Akhirnya, Pemilu Presiden dan Wakil Presiden Tahun 2004 diikuti oleh 5 (lima) pasangan calon, yakni Wiranto-Salahuddin Wahid (diusulkan Partai Golkar), Megawati Soekarnoputri-Hasyim Muzadi (diusulkan PDIP), Amien Rais-Siswono Yudo Husodo (diusulkan PAN), Susilo Bambang Yudhoyono-Muhammad Jusuf Kalla (diusulkan gabungan Partai Demokrat, PBB, dan PKPI), serta Hamzah Haz-Agum Gumelar (diusulkan PPP).

Sementara, dalam Pasal 9 UU 42/2008 Tentang Pemilihan Umum Presiden dan Wakil Presiden disebutkan bahwa “Pasangan Calon diusulkan oleh Partai Politik atau Gabungan Partai Politik peserta pemilu yang memenuhi persyaratan perolehan kursi paling sedikit 20% (dua puluh persen) dari jumlah kursi DPR atau memperoleh 25% (dua puluh lima persen) dari suara sah nasional dalam Pemilu anggota DPR, sebelum pelaksanaan Pemilu Presiden dan Wakil Presiden.”

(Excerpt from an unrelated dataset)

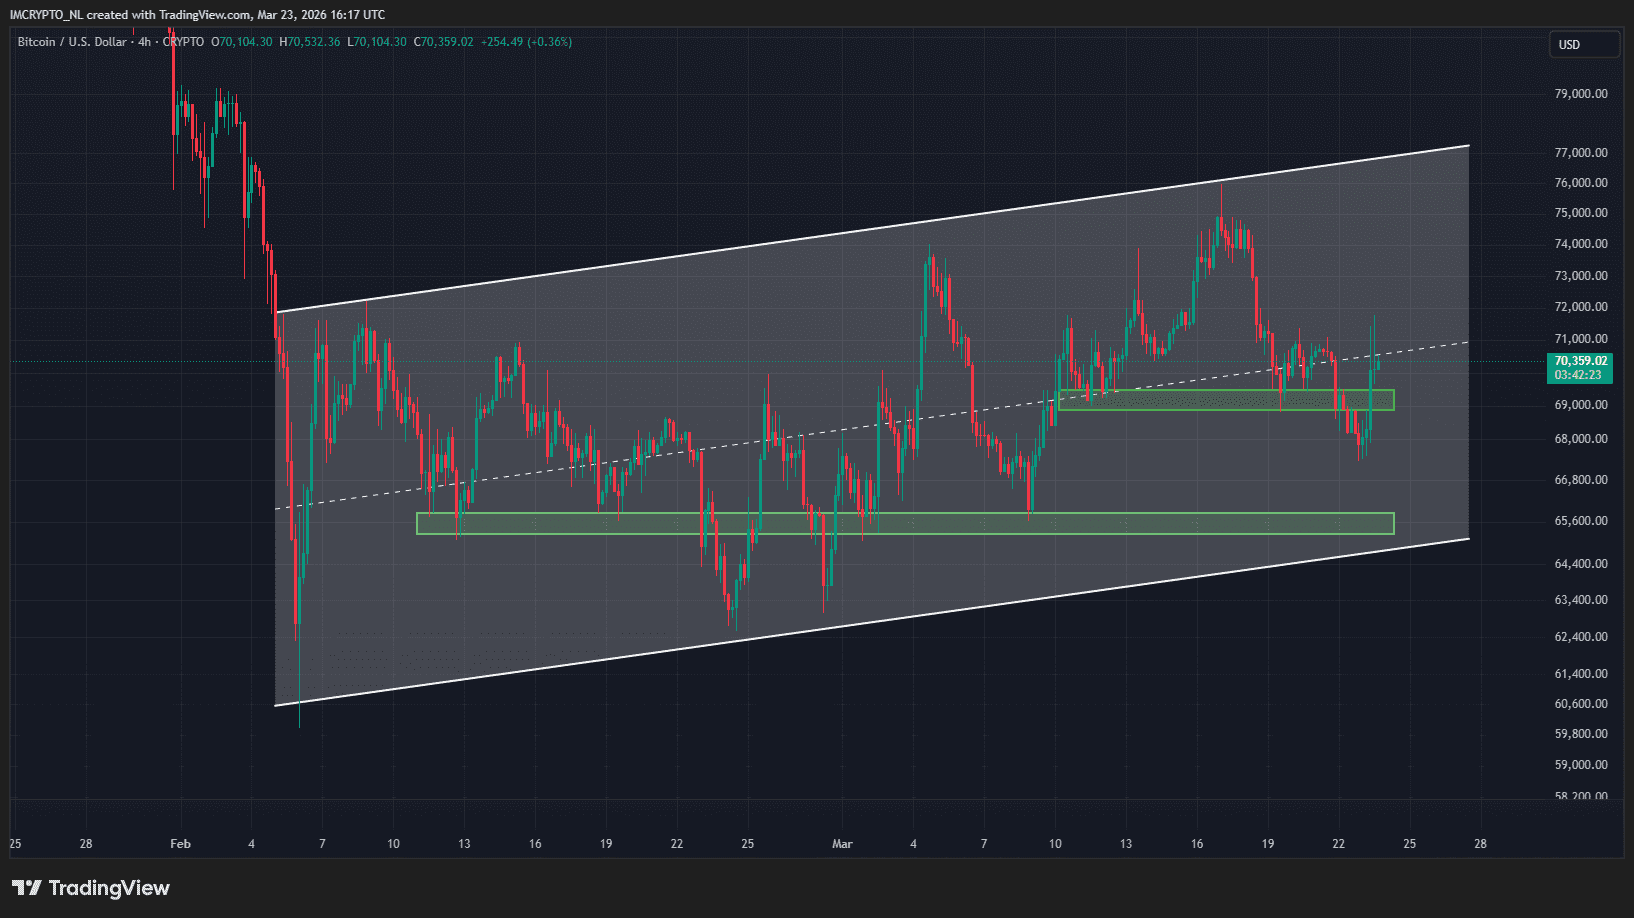
Task: Click the TradingView wordmark text
Action: click(x=109, y=888)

Dikutip dari laman MK, dengan bertambah atau naiknya ambang batas minimal persentase pengusulan pasangan calon presiden dan wakil presiden (presidential threshold), Pemilu Presiden dan Wakil Presiden Tahun 2009 hanya diikuti oleh 3
(tiga) pasangan calon Presiden dan Wakil Presiden, yaitu Muhammad Jusuf Kalla-Wiranto (diusulkan Partai Golkar), Megawati Soekarnoputri-Prabowo Subianto (diusulkan PDIP, Partai Gerindra, dan Partai Hanura), dan Susilo Bambang Yudhoyono-Boediono (diusulkan Partai Demokrat, PPP, PAN, PKS, dan PKB).

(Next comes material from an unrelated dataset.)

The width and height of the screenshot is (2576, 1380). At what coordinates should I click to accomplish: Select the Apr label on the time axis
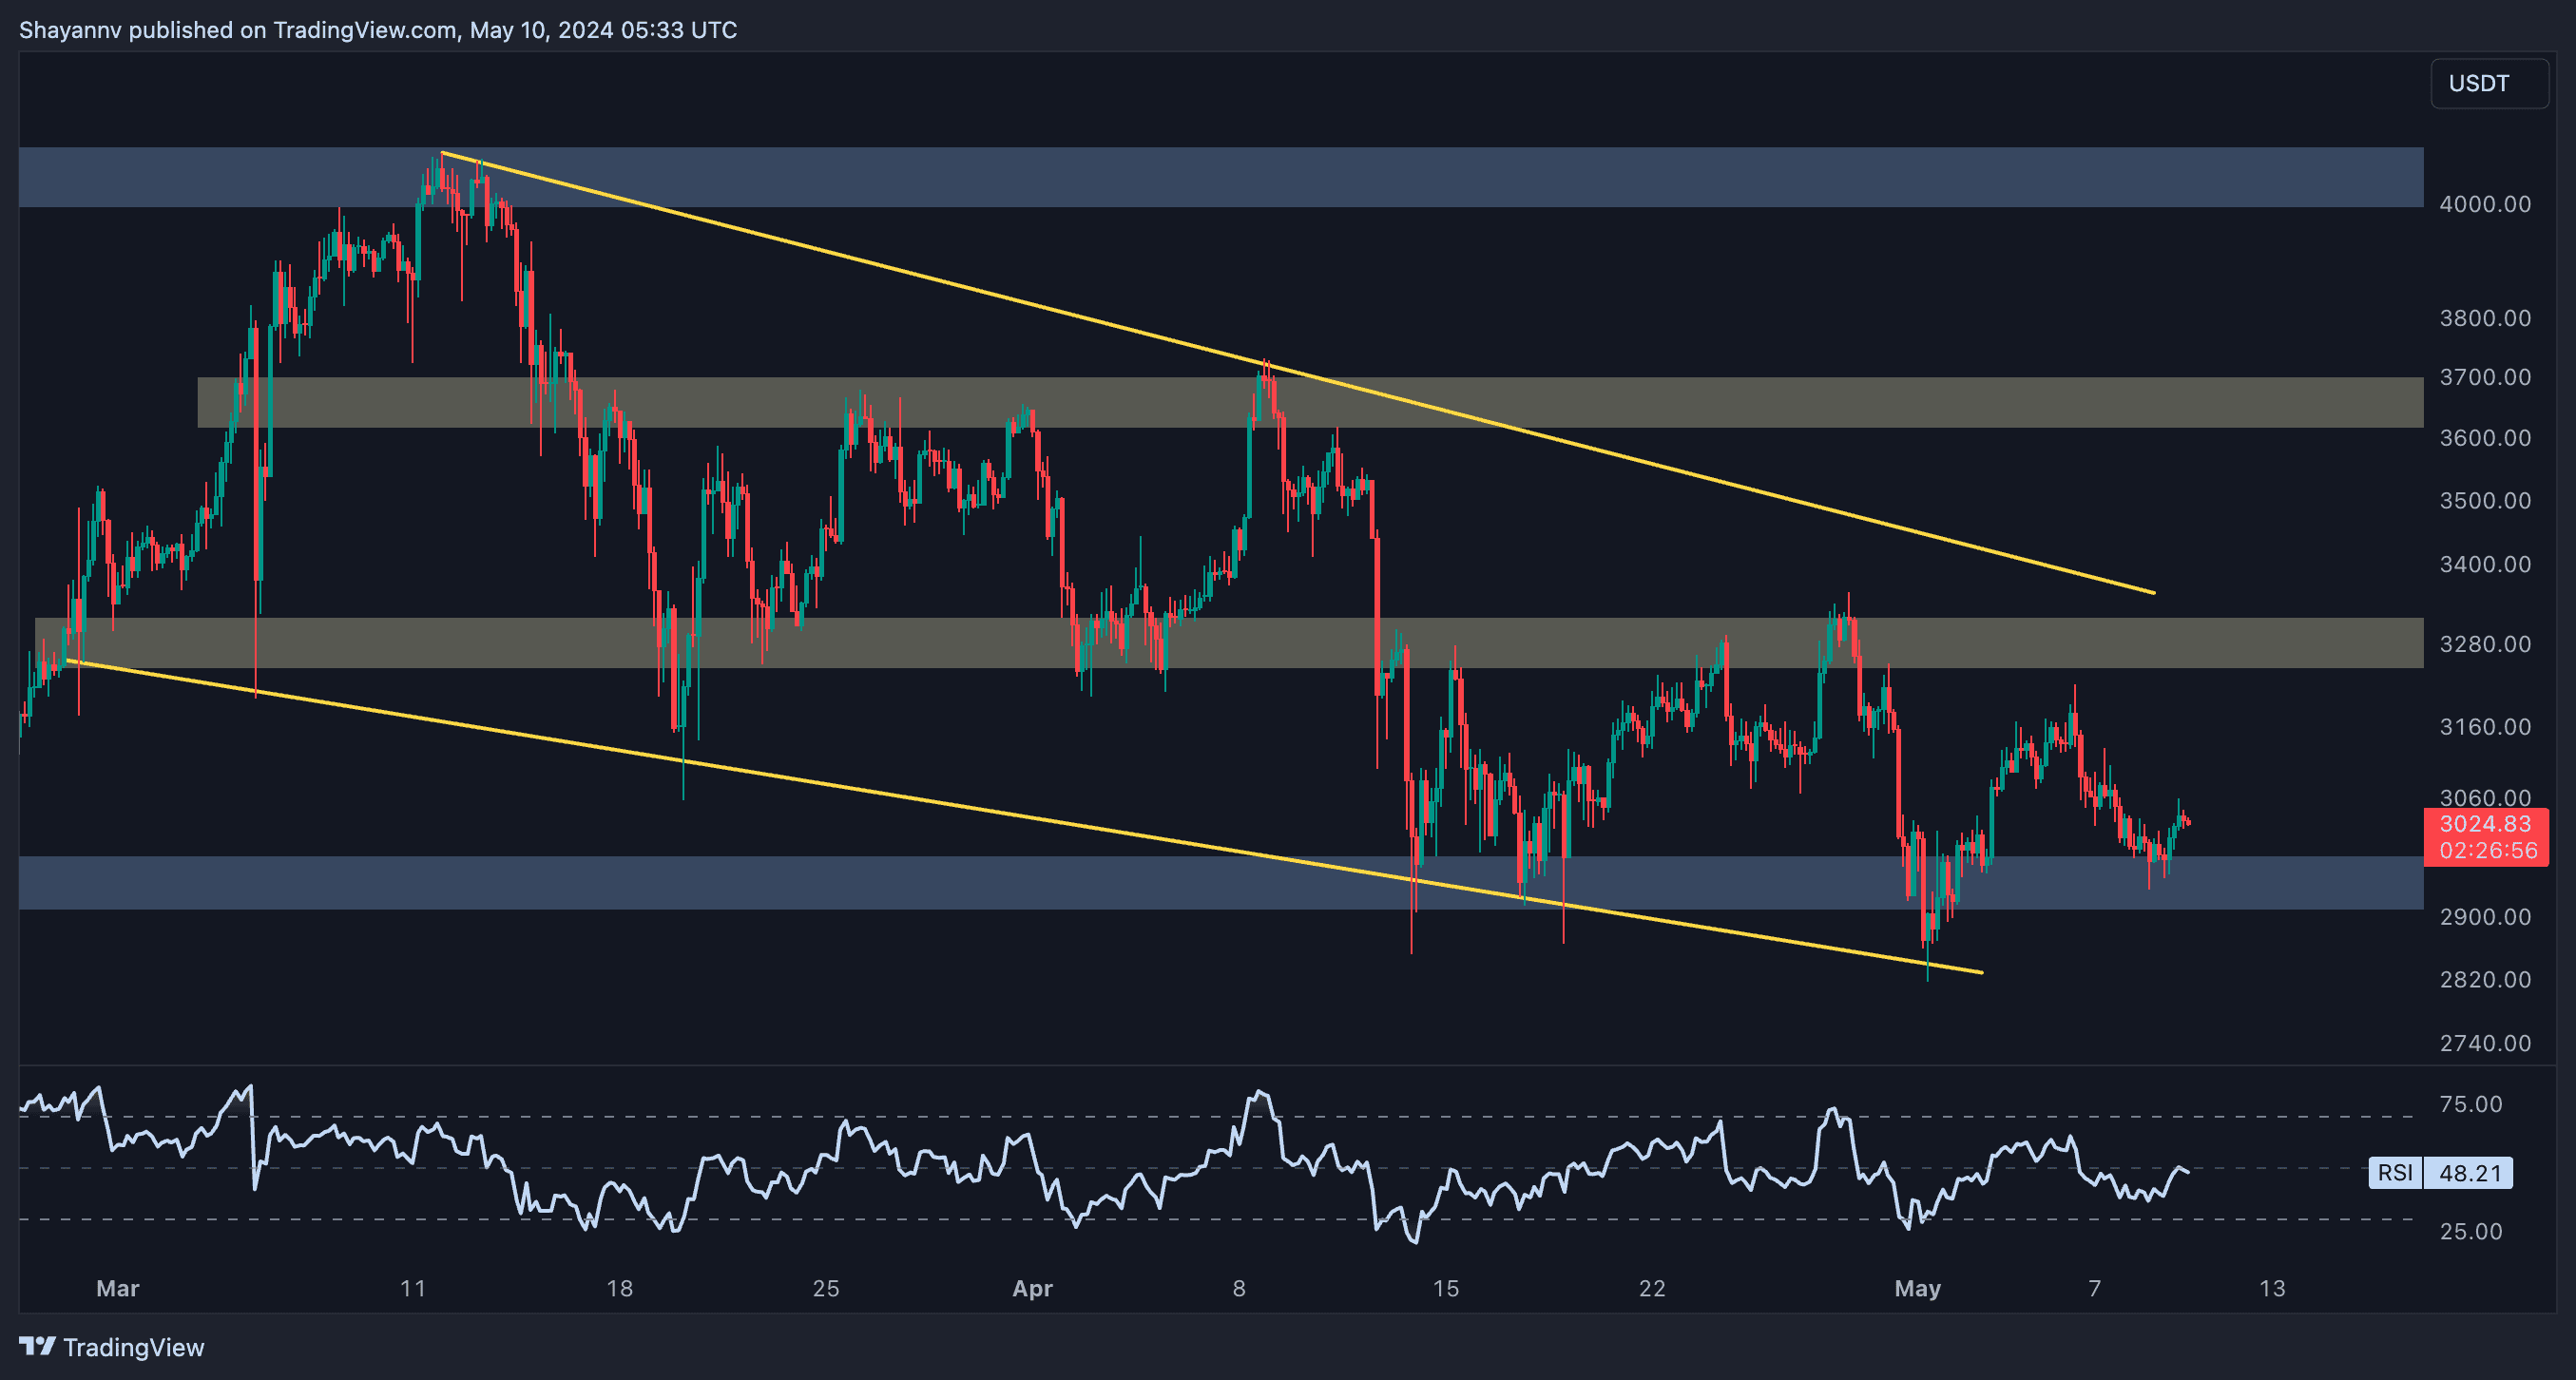coord(1032,1289)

Sementara, dalam Pemilu 2014 terdapat 2 (dua) pasangan calon presiden dan wakil presiden. Pertama, Prabowo Subianto-Hatta Rajasa yang diusulkan Partai Gerindra, Partai Golkar, PAN, PKS, dan PPP. Calon lainnya, Joko Widodo-Muhammad Jusuf Kalla yang diusulkan PDIP, Partai Nasdem, dan PKB.

33 Kali Diuji

Setelah diundangkannya UU Nomor 7 Tahun 2017, terdapat dua kali pemilu, yakni Pemilu 2019 dan Pemilu 2024. Dalam penyelenggaraan Pemilu 2019 terjadi beberapa perubahan, yakni pemilu presiden dan wakil presiden diselenggarakan bersamaan atau serentak dengan pemilu anggota legislatif sesuai dengan amanat Putusan Mahkamah Konstitusi Nomor 14/PUU-XI/2013.

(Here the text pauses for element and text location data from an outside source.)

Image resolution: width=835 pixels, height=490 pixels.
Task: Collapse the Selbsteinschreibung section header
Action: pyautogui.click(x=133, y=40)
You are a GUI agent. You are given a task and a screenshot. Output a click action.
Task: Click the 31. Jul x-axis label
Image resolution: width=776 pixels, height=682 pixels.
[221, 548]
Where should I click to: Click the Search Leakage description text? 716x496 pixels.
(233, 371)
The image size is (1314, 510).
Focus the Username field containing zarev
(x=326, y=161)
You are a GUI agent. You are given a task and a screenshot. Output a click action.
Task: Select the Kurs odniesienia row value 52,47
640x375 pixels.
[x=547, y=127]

Sebagaimana halnya Pemilu 2014, Pemilu Presiden dan Wakil Presiden Tahun 2019 lagi-lagi hanya diikuti 2 (dua) pasangan calon, yakni Joko Widodo yang mencalonkan kembali pada periode kedua berpasangan dengan Ma’ruf Amin (diusulkan PDIP, Partai Golkar, PKB, Partai Nasdem, PPP, Partai Hanura, dan PKP) dan Prabowo Subianto-Sandiaga Uno (diusulkan Partai Gerindra, Partai Demokrat, PAN, dan PKS).

Terakhir, penyelenggaraan Pemilu Presiden dan Wakil Presiden Tahun 2024, masih menggunakan UU 7/2017. Dalam penyelenggaraan tersebut, terdapat 3 (tiga) pasangan calon Presiden dan Wakil Presiden yakni Anies Baswedan-Muhaimin Iskandar (diusulkan Partai Nasdem, PKB, dan PKS), Prabowo Subianto-Gibran Rakabuming Raka (diusulkan Partai Gerindra, Partai Golkar, Partai Demokrat, PAN, Partai Solidaritas Indonesia, PBB, dan Partai Garda Republik Indonesia), serta Ganjar Pranowo-Mahfud MD (diusulkan PDIP, PPP, Partai Hanura, dan Partai Perindo).

“Kami berharap Presiden Prabowo menjadi yang paling depan untuk menegakkan putusan MK Nomor 62 Tahun 2024 karena putusan ini menguntungkan semua partai politik, tidak ada partai politik yang dirugikan ” (Titi Anggraini)

Sebelum MK menghapus presidential threshold, Pasal 222 UU Nomor 7 Tahun 2017 telah diuji sebanyak 33 kali dengan putusan ditolak atau tidak dapat diterima. Terakhir adalah Putusan Mahkamah Konstitusi Nomor 80/PUU-XXI/2023 yang diucapkan dalam sidang pleno terbuka untuk umum pada tanggal 14 September 2023, dengan menggunakan dasar pengujian Pasal 6 ayat (2), Pasal 6A ayat (2), ayat (3), ayat (4), dan ayat (5), Pasal 22E ayat (1), Pasal 27 ayat (1), Pasal 28C ayat (2), Pasal 28D ayat (1), dan ayat (3) UUD NRI Tahun 1945, amar putusan menyatakan permohonan para Pemohon tidak dapat diterima karena para Pemohon tidak memiliki kedudukan hukum. Gugatan ini diajukan oleh Partai Buruh, Mahardhikka Prakasha Shatya, dan Wiratno Hadi.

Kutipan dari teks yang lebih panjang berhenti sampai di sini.